Provate a fare due conti delle persone che conoscete. Se sono almeno 190 è probabile che tra di loro ci sia almeno un candidato al municipio. Sono 835 le persone nelle 30 liste che si candidano alle elezioni. In pratica, un piccolo paese, delle dimensioni di Roncalceci, si presenta al voto. Gli undici candidati sindaci e le trenta liste sono un record per Ravenna. Un’offerta politica simile a quella di una città come Milano, dove ci sono però meno liste (28) ma più candidati (13). Soprattutto: gli abitanti di Milano sono 1,35 milioni contro i 157mila di Ravenna.

I numeri

Emerge così che a Ravenna c’è un candidato ogni 188 residenti. Prendendo in considerazione solo gli over 18, ovvero gli aventi diritto al voto, il rapporto scende a un candidato ogni 160 elettori: secondo i dati Istat al primo gennaio scorso i maggiorenni erano 134.544. L’ordine di grandezza del rapporto tra candidati ed elettori, anche considerando decessi e chi nel frattempo è diventato maggiorenne, non cambierà più di tanto al 3 ottobre.

I precedenti

Uno sguardo anche al passato: nel 2016 le liste erano 14 a fronte di soli cinque candidati sindaci. Cinque anni prima i simboli presenti sulla scheda erano 15 con sei possibili sindaci. Sommando questi due numeri si arriva allo stessa quota di candidati sindaci ma, per quanto riguarda le liste, ci si ferma a 29. Tradotto: ci sono più simboli quest’anno che nella sommatoria delle due tornate precedenti. Tutti i numeri dicono che l’offerta politica, anche mettendoci tutta l’ottimismo per la grande voglia di partecipazione che si riscontra a Ravenna, è sovradimensionata rispetto alla realtà del comune. Per gli scrutatori ci sarà in compenso un super lavoro che porterà le sezioni a chiudere tardi i conteggi.
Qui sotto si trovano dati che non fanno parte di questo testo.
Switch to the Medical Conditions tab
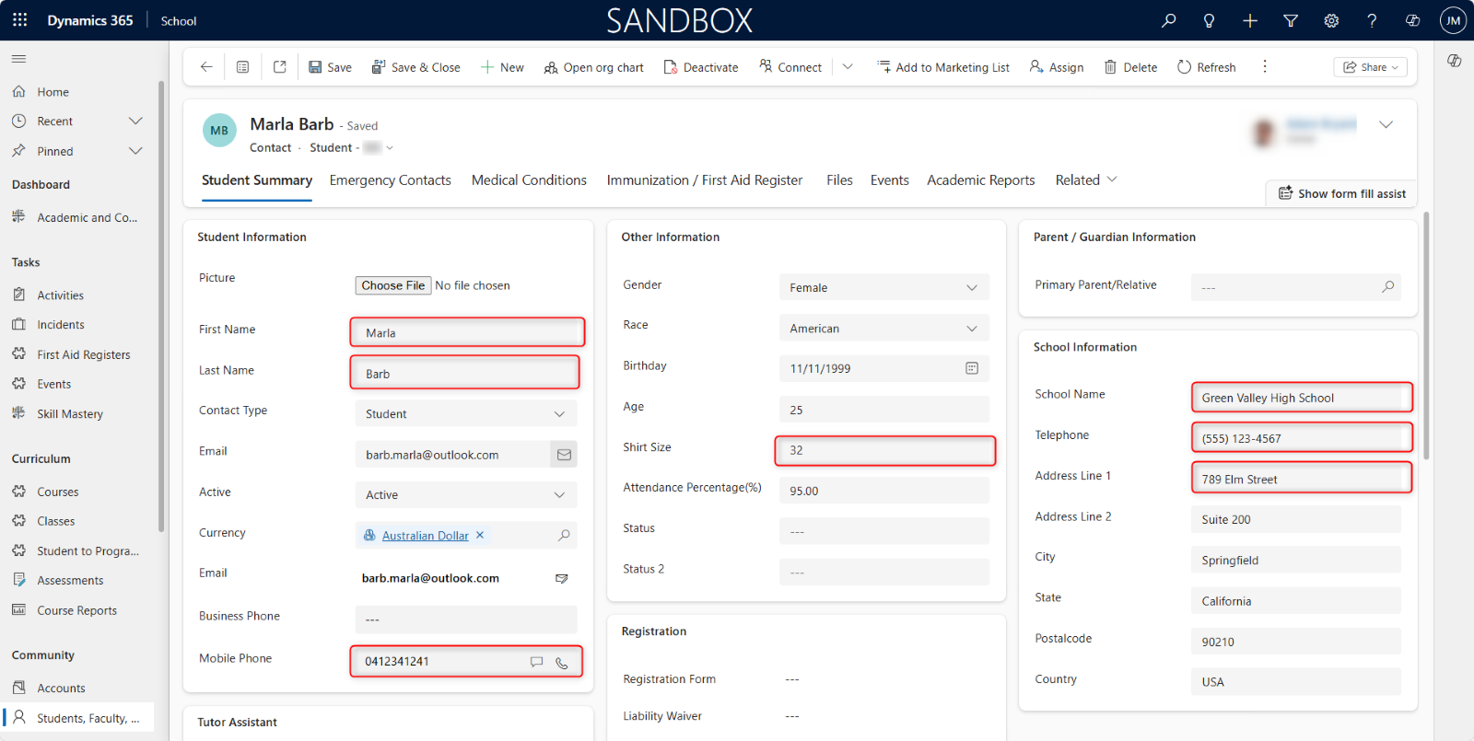This screenshot has height=741, width=1474. point(529,180)
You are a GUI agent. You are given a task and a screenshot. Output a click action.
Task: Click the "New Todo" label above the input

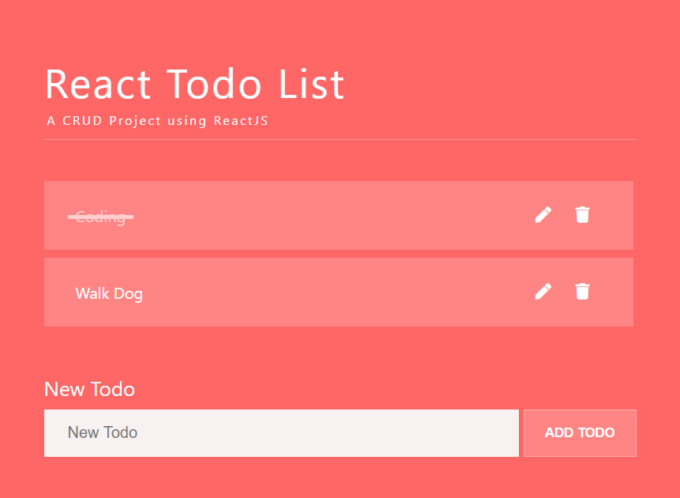pos(89,389)
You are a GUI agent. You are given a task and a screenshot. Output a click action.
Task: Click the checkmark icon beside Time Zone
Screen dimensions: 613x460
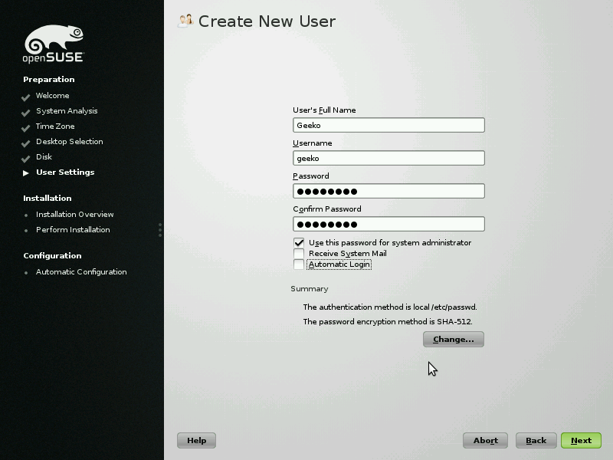tap(26, 127)
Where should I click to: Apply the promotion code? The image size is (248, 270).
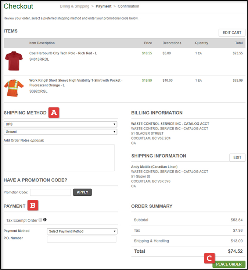click(x=82, y=192)
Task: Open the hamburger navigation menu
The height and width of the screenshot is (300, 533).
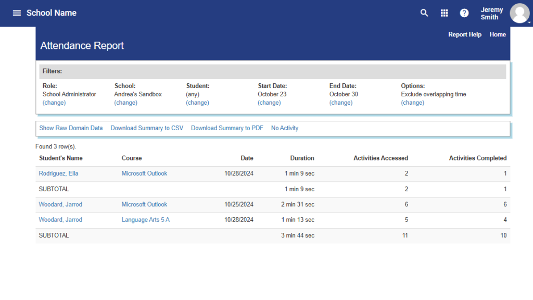Action: click(17, 13)
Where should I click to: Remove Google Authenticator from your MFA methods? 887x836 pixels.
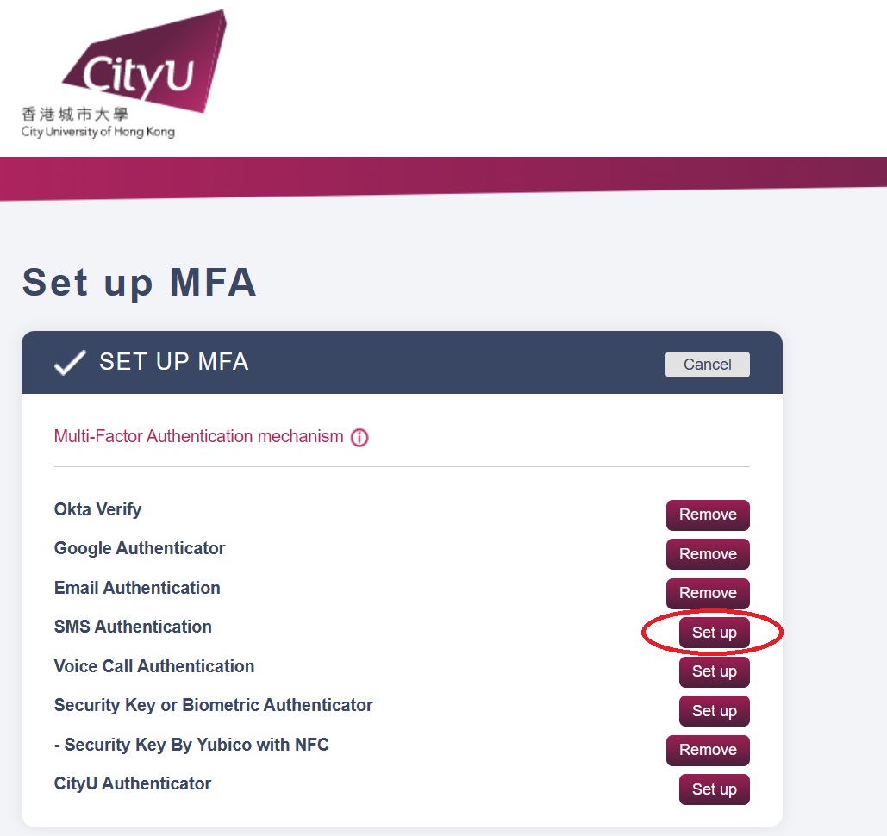pyautogui.click(x=707, y=554)
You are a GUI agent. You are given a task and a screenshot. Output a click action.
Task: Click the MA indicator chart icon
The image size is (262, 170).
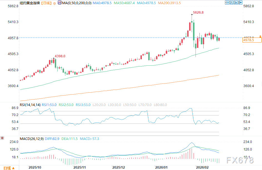click(x=60, y=3)
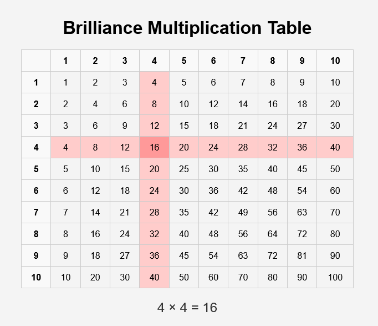Click the 4 × 4 = 16 equation text
This screenshot has height=326, width=378.
[187, 307]
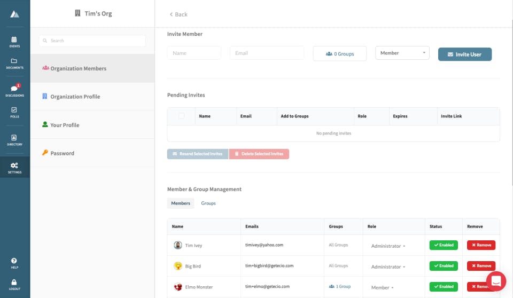Open the Directory icon
Image resolution: width=513 pixels, height=298 pixels.
14,139
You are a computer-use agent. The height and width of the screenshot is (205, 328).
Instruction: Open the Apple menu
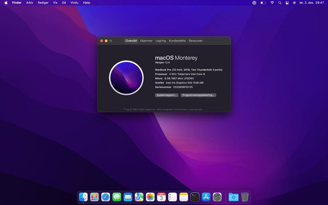[x=6, y=3]
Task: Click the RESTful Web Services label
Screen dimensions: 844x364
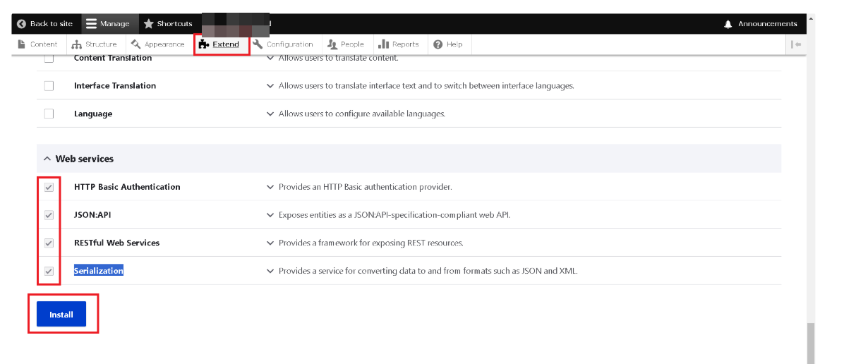Action: 116,243
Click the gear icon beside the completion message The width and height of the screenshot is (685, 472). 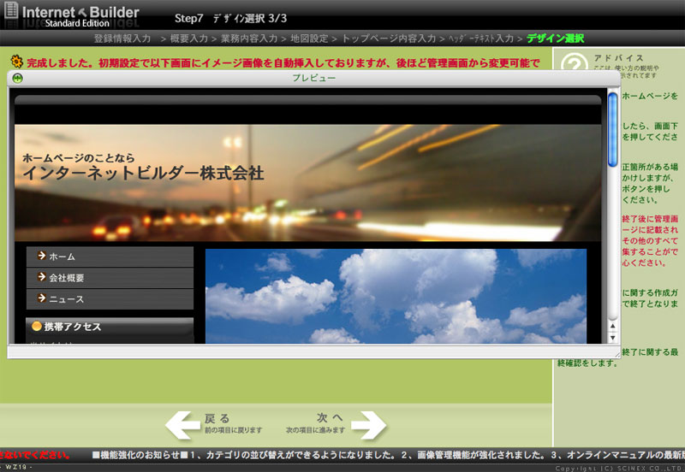coord(15,62)
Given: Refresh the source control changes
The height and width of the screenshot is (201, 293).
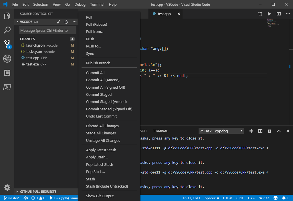Looking at the screenshot, I should tap(66, 22).
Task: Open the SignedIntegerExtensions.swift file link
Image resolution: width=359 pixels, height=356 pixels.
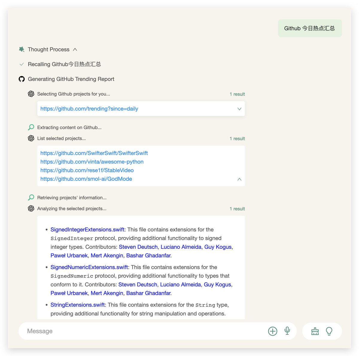Action: pos(87,229)
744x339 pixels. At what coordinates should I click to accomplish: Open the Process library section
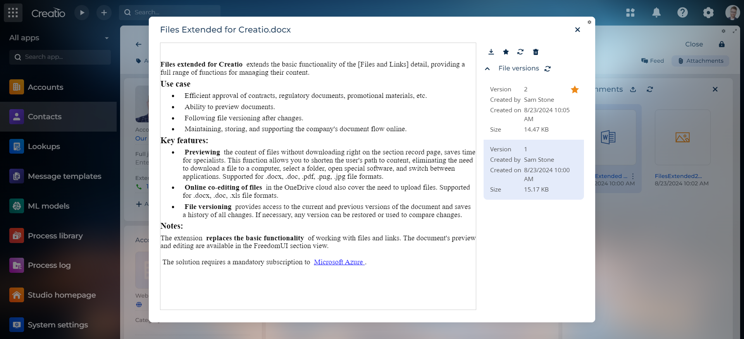pyautogui.click(x=55, y=236)
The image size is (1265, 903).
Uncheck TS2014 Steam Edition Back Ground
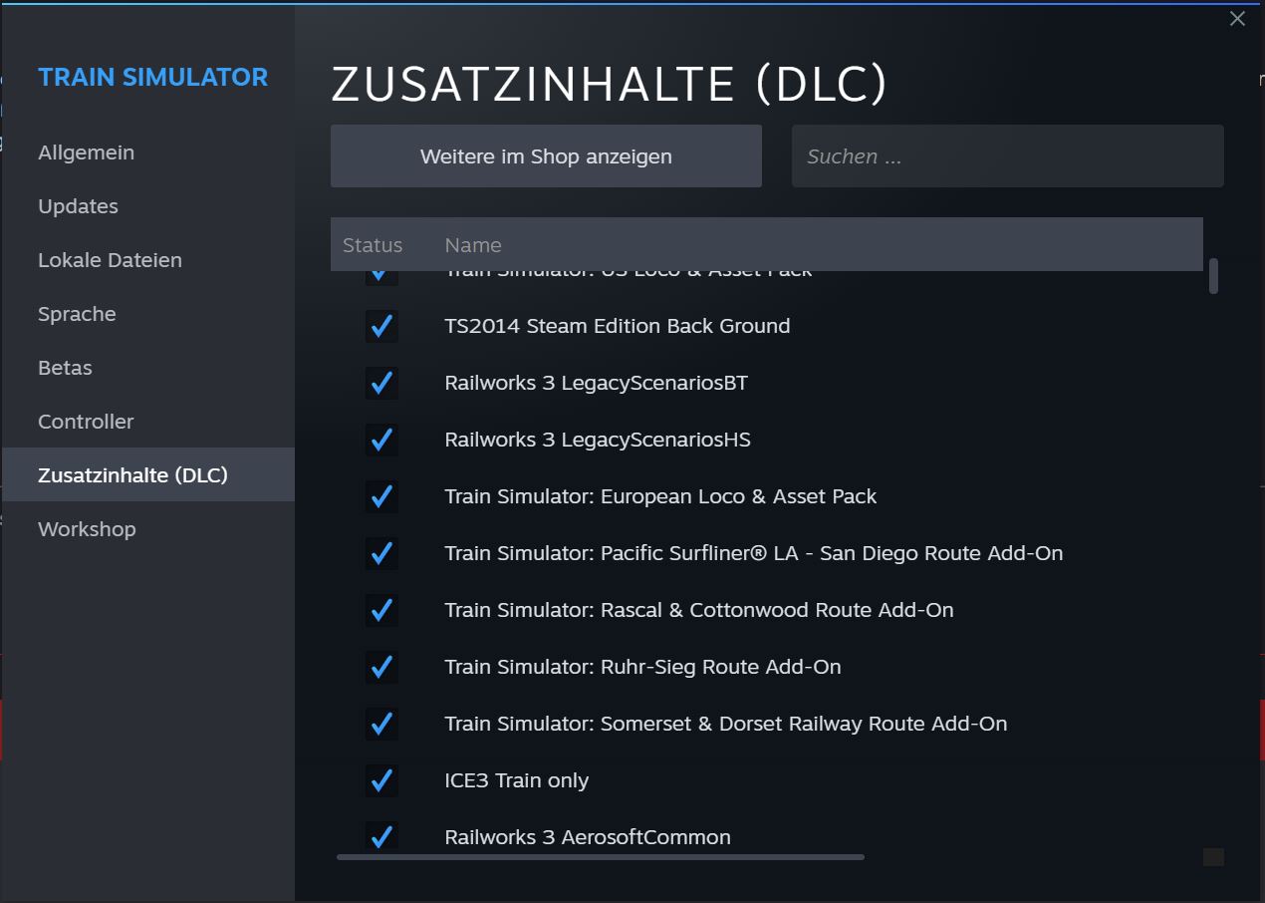pyautogui.click(x=381, y=326)
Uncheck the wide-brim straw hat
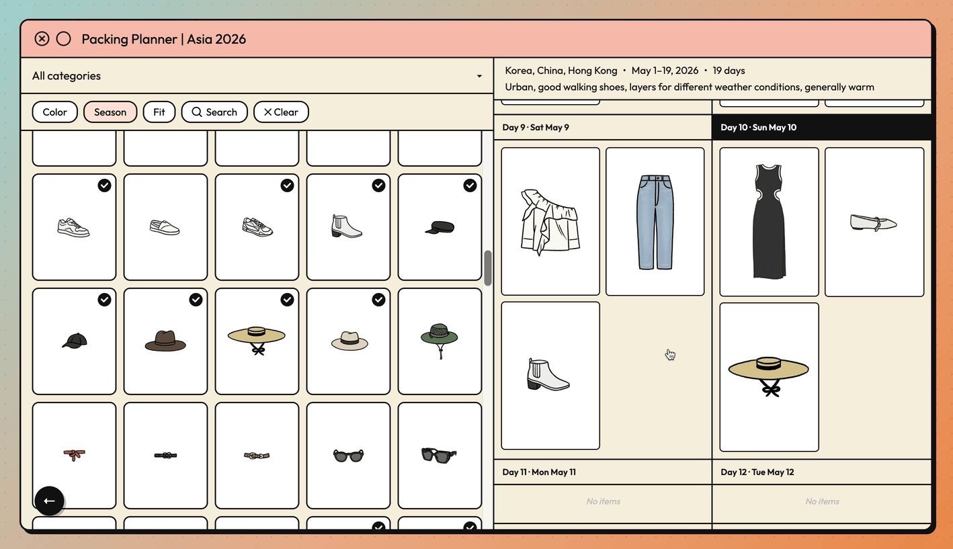The height and width of the screenshot is (549, 953). pos(287,300)
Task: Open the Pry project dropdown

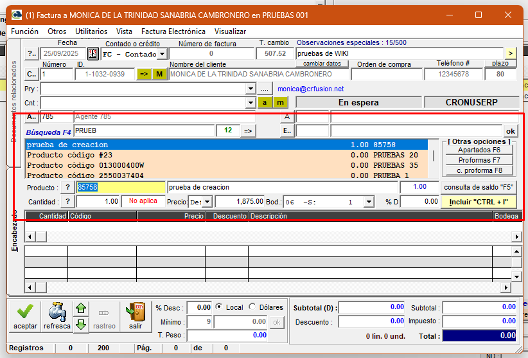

La scelta di creare dei poli, più o meno civici, con liste che hanno pochissime possibilità di portare un consigliere a Palazzo Merlato (i seggi restano sempre quelli) per raggranellare più voti per la coalizione è una tendenza iniziata dieci anni fa e che sembra ormai dilagare. Di fronte a tutto questo, appare in controtendenza la scelta delle tre liste di estrema sinistra (Potere al Popolo, Partito Comunista e Comunisti Uniti) che anziché scegliere un candidato sindaco unico si sono presentate ognuna con il proprio. Il risultato, questo, del dissolversi di Ravenna in Comune che aveva riunito almeno parte di questo mondo sotto un’unica sigla.